Evaluating the options
I looked at several self-hosted homepage solutions to understand what was available. Each had different approaches to configuration, customization, and architecture.
Homer is a simple static homepage solution. It’s lightweight and straightforward, with YAML configuration, often using minimal resources compared to Dashy. But it focuses on static links and doesn’t have strong widget support for embedding custom content like Mermaid diagrams. The simplicity is appealing, but it lacked the customization capabilities I needed.
Flame is another self-hosted startpage option. It has a modern interface and good customization options. However, the widget support for custom HTML and iframes wasn’t as robust as I needed. The configuration approach was also less aligned with generating from state files.

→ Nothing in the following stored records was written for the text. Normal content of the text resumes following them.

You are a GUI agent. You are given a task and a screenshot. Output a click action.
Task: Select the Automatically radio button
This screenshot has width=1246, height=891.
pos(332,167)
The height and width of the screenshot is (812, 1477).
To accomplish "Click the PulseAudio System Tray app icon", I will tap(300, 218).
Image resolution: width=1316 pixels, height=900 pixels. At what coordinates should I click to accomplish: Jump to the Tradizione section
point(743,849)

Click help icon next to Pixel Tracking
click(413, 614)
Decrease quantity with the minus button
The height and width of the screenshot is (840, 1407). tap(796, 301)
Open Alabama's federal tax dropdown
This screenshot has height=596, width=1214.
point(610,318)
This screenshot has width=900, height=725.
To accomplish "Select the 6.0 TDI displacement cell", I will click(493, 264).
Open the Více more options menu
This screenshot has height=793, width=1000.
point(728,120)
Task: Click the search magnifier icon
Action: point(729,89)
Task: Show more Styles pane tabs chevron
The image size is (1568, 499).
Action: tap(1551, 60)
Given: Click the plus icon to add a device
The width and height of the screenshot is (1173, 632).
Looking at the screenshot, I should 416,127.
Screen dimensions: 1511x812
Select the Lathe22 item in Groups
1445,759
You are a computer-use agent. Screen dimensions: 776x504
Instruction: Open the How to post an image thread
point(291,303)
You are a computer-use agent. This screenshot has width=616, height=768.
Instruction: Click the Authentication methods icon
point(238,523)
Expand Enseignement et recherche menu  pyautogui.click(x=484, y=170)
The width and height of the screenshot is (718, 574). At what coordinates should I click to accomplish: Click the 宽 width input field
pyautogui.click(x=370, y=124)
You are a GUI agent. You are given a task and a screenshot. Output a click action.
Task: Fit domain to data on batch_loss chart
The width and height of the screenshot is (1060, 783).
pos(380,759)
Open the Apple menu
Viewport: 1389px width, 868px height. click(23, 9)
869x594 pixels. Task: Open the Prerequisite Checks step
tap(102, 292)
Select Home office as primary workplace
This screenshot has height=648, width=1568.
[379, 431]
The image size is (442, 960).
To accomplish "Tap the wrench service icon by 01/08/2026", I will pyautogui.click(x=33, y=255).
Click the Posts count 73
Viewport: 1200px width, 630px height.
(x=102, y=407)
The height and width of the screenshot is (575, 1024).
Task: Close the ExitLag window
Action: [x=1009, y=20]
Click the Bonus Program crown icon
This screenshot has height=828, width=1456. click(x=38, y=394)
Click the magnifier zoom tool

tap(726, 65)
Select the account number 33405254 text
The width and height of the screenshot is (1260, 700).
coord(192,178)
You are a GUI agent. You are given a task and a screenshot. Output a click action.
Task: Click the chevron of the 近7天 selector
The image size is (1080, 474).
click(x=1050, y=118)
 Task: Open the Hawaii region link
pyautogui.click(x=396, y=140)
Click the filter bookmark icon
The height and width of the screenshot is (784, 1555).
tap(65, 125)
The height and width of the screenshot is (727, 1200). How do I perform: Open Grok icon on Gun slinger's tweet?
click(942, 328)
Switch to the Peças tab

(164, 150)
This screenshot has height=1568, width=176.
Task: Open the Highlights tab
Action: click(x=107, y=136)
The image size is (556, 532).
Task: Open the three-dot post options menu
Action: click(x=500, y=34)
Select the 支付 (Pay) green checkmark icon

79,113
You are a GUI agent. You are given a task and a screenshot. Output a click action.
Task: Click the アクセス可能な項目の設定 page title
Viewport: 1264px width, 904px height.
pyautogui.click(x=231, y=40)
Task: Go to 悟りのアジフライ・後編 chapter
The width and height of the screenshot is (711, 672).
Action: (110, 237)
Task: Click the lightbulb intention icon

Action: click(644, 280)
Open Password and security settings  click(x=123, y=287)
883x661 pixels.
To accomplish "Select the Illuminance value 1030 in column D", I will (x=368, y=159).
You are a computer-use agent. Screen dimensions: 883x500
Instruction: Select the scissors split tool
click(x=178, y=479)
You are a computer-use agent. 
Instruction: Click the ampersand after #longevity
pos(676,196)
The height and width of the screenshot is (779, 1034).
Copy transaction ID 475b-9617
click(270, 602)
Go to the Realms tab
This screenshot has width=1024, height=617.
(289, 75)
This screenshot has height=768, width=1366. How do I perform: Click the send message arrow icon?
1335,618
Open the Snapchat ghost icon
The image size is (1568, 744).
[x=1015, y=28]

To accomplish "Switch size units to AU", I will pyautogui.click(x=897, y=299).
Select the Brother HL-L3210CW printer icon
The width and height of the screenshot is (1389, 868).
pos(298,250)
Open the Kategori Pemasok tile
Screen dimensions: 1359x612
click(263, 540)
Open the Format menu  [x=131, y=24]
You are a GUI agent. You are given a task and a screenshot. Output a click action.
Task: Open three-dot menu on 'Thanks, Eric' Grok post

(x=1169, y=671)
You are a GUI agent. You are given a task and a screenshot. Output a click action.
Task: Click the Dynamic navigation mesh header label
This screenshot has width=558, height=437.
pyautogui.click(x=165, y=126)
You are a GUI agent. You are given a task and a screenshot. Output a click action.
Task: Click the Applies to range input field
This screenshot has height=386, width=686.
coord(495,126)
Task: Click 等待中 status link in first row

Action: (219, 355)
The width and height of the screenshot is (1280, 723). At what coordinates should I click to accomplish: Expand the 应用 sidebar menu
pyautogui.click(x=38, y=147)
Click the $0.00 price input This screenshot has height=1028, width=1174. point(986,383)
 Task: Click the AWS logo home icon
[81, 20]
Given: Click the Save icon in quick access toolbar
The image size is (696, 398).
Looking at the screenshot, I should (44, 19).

Homepage by benphelps is a modern solution built with Next.js. It’s actively developed and has a polished interface. It has some service discovery features with automatic detection of certain services, but it doesn’t cover everything I needed. The widget system for custom content wasn’t as flexible as I needed for embedding Mermaid diagrams. Homepage is actually more resource-efficient than Dashy, often using around 50-100MB of RAM compared to Dashy’s 200MB-500MB+, but resource efficiency wasn’t the deciding factor for my use case.
Dashy was the solution that stood out for my requirements. It’s a widget-based homepage with YAML configuration, supports custom HTML and iframe widgets, and is widely used in the homelab community. The architecture aligned well with what I needed.
What Dashy is
Dashy is a self-hosted dashboard application built with Vue.js and Node.js. It provides a widget-based interface where you can organize services, links, and custom content into sections. Each section can contain multiple items, and items can be links, widgets, or custom HTML content. The frontend is built with Vue.js, while Node.js handles the server and build process.
The configuration is YAML-based, which makes it readable and maintainable. Sections organize content into logical groups, and items within sections can have custom icons, descriptions, and styling. The configuration structure is straightforward and maps well to organizing services by category.
Custom widgets are a key feature. Dashy supports custom HTML widgets, which means you can embed iframes, Mermaid diagrams, or any other HTML content directly into the dashboard. This was crucial for my requirement to embed documentation diagrams.
The interface is clean and responsive. It works well on desktop and mobile, with a layout that adapts to different screen sizes. The visual organization makes it easy to find services quickly.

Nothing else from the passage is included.